Question19: Please, list a CRA’s responsibilities in finalizing the study?

Apr 7 • Clinical Research Associate, Clinical trail, CRA certification, cracertification_Q&A, cracertification.co.uk • 4715 Views • Comments

Question19: Please, list a CRA’s responsibilities in finalizing the study?

Answer: A CRA must be at the site to do a closeout visit. It would be extremely unusual to try to close out a site without being there in person. Following are the list of CRA responsibilities in finalizing the study:

1. The CRA should make sure that all the case report forms, as well as any corrections or query forms, are complete, in order and ready for storage.

2. If there are still study drug supplies at the site, the CRA should complete a final inventory at the closeout visit. The study drug should then be packaged for return to the sponsor, according to company policy. A copy of the drug inventory form should be placed in the investigator’s study file.

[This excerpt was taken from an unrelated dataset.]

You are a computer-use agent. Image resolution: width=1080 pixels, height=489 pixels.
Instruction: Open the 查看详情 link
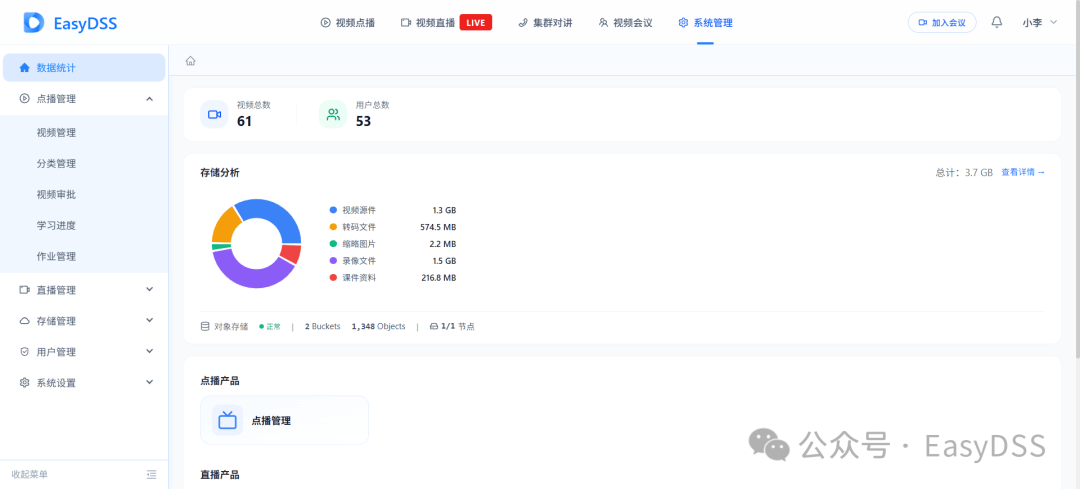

3. The CRA must thoroughly check the investigator’s study document file at this visit. It is wise to use a checklist to ensure that noting is overlooked. All documents must be present, including appropriate re-approvals and correspondence form the IRB. If there were protocol amendments during the study, or amendments to the informed consent form, all versions should be in the file, including their dates of use. Informed consent forms for each subject must be present. The CRA should double-check to be sure they were all signed and dated appropriately. There should be documented for any protocol variations, whether they were previously approved or not. The investigator brochure should be available on or with the file. If any documents are missing from this file, the CRA should help the investigative site to obtain copies.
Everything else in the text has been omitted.